Down to the last line, repeat the data below exactly.

§ **MATERIAL PROVIDED**:

--*--

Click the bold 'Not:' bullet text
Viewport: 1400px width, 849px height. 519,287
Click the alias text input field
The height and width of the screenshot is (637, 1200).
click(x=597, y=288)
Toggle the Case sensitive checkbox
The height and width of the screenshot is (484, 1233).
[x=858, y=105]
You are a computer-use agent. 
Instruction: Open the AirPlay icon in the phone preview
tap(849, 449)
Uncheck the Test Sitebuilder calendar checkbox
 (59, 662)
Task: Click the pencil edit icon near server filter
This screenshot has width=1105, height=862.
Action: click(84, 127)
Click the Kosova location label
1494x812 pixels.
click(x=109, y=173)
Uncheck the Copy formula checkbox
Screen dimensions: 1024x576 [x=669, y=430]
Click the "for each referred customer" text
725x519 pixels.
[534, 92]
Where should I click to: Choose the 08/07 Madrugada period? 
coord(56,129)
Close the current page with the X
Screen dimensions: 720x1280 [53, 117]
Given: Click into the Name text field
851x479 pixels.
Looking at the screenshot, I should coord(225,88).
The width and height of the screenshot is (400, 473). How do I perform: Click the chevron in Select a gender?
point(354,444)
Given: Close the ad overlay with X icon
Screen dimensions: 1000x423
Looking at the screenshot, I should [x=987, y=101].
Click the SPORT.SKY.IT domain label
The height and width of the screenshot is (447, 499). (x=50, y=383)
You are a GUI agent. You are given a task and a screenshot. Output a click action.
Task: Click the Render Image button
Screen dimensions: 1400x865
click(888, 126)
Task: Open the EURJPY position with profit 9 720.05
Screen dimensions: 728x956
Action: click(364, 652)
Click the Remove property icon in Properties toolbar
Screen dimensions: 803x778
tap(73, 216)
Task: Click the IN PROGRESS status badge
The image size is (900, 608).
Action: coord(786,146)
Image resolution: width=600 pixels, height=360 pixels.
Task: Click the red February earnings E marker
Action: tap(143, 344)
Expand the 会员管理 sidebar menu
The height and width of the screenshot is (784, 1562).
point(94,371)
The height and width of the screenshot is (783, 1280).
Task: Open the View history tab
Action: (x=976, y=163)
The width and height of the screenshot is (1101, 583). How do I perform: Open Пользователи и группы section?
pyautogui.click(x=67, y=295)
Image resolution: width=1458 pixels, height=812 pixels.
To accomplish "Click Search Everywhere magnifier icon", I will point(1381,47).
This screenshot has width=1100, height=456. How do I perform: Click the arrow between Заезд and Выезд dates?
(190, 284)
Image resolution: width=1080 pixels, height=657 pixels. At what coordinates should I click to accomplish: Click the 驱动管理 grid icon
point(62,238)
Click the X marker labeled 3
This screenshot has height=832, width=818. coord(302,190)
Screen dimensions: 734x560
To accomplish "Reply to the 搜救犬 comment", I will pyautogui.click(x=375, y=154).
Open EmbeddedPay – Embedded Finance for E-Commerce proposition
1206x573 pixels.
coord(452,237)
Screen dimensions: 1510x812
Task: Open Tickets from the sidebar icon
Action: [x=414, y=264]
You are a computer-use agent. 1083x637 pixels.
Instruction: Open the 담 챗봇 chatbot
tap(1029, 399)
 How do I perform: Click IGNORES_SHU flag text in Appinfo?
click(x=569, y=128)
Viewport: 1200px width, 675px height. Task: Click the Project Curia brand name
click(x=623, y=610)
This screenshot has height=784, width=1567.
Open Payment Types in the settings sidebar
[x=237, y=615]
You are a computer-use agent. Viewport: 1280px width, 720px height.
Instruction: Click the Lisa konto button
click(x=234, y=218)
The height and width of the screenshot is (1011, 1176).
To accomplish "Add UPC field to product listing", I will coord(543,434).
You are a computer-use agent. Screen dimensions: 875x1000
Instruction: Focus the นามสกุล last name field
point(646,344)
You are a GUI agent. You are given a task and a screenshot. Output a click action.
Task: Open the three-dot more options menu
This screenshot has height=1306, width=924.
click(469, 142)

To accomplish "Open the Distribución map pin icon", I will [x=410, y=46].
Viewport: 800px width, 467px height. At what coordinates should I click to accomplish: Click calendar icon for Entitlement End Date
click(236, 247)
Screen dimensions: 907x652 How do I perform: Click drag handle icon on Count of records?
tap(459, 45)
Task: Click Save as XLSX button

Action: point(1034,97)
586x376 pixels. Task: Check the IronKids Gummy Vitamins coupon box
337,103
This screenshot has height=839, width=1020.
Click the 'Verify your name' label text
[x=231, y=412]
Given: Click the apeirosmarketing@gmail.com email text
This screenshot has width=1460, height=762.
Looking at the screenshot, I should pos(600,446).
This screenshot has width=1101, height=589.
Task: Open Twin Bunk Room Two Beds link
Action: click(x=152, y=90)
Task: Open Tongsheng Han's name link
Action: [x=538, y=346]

--*--

§ **OUTPUT**:
Click the bold 'Not:' bullet text
Viewport: 1400px width, 849px height. 519,287
Click the alias text input field
The height and width of the screenshot is (637, 1200).
click(x=597, y=288)
Toggle the Case sensitive checkbox
The height and width of the screenshot is (484, 1233).
[x=858, y=105]
You are a computer-use agent. 
Instruction: Open the AirPlay icon in the phone preview
tap(849, 449)
Uncheck the Test Sitebuilder calendar checkbox
 (59, 662)
Task: Click the pencil edit icon near server filter
This screenshot has width=1105, height=862.
Action: click(84, 127)
Click the Kosova location label
1494x812 pixels.
click(x=109, y=173)
Uncheck the Copy formula checkbox
Screen dimensions: 1024x576 [x=669, y=430]
Click the "for each referred customer" text
725x519 pixels.
[534, 92]
Where should I click to: Choose the 08/07 Madrugada period? 
coord(56,129)
Close the current page with the X
Screen dimensions: 720x1280 [53, 117]
Given: Click into the Name text field
851x479 pixels.
Looking at the screenshot, I should coord(225,88).
The width and height of the screenshot is (400, 473). How do I perform: Click the chevron in Select a gender?
point(354,444)
Given: Close the ad overlay with X icon
Screen dimensions: 1000x423
Looking at the screenshot, I should [x=987, y=101].
Click the SPORT.SKY.IT domain label
The height and width of the screenshot is (447, 499). (x=50, y=383)
You are a GUI agent. You are given a task and a screenshot. Output a click action.
Task: Click the Render Image button
Screen dimensions: 1400x865
click(888, 126)
Task: Open the EURJPY position with profit 9 720.05
Screen dimensions: 728x956
Action: click(364, 652)
Click the Remove property icon in Properties toolbar
Screen dimensions: 803x778
tap(73, 216)
Task: Click the IN PROGRESS status badge
The image size is (900, 608).
Action: coord(786,146)
Image resolution: width=600 pixels, height=360 pixels.
Task: Click the red February earnings E marker
Action: tap(143, 344)
Expand the 会员管理 sidebar menu
The height and width of the screenshot is (784, 1562).
point(94,371)
The height and width of the screenshot is (783, 1280).
Task: Open the View history tab
Action: (x=976, y=163)
The width and height of the screenshot is (1101, 583). How do I perform: Open Пользователи и группы section?
pyautogui.click(x=67, y=295)
Image resolution: width=1458 pixels, height=812 pixels.
To accomplish "Click Search Everywhere magnifier icon", I will point(1381,47).
This screenshot has width=1100, height=456. How do I perform: Click the arrow between Заезд and Выезд dates?
(190, 284)
Image resolution: width=1080 pixels, height=657 pixels. At what coordinates should I click to accomplish: Click the 驱动管理 grid icon
point(62,238)
Click the X marker labeled 3
This screenshot has height=832, width=818. coord(302,190)
Screen dimensions: 734x560
To accomplish "Reply to the 搜救犬 comment", I will pyautogui.click(x=375, y=154).
Open EmbeddedPay – Embedded Finance for E-Commerce proposition
1206x573 pixels.
coord(452,237)
Screen dimensions: 1510x812
Task: Open Tickets from the sidebar icon
Action: [x=414, y=264]
You are a computer-use agent. 1083x637 pixels.
Instruction: Open the 담 챗봇 chatbot
tap(1029, 399)
 How do I perform: Click IGNORES_SHU flag text in Appinfo?
click(x=569, y=128)
Viewport: 1200px width, 675px height. Task: Click the Project Curia brand name
click(x=623, y=610)
This screenshot has height=784, width=1567.
Open Payment Types in the settings sidebar
[x=237, y=615]
You are a computer-use agent. Viewport: 1280px width, 720px height.
Instruction: Click the Lisa konto button
click(x=234, y=218)
The height and width of the screenshot is (1011, 1176).
To accomplish "Add UPC field to product listing", I will coord(543,434).
You are a computer-use agent. Screen dimensions: 875x1000
Instruction: Focus the นามสกุล last name field
point(646,344)
You are a GUI agent. You are given a task and a screenshot. Output a click action.
Task: Open the three-dot more options menu
This screenshot has height=1306, width=924.
click(469, 142)

To accomplish "Open the Distribución map pin icon", I will [x=410, y=46].
Viewport: 800px width, 467px height. At what coordinates should I click to accomplish: Click calendar icon for Entitlement End Date
click(236, 247)
Screen dimensions: 907x652 How do I perform: Click drag handle icon on Count of records?
tap(459, 45)
Task: Click Save as XLSX button

Action: point(1034,97)
586x376 pixels. Task: Check the IronKids Gummy Vitamins coupon box
337,103
This screenshot has height=839, width=1020.
Click the 'Verify your name' label text
[x=231, y=412]
Given: Click the apeirosmarketing@gmail.com email text
This screenshot has width=1460, height=762.
Looking at the screenshot, I should pos(600,446).
This screenshot has width=1101, height=589.
Task: Open Twin Bunk Room Two Beds link
Action: click(x=152, y=90)
Task: Open Tongsheng Han's name link
Action: [x=538, y=346]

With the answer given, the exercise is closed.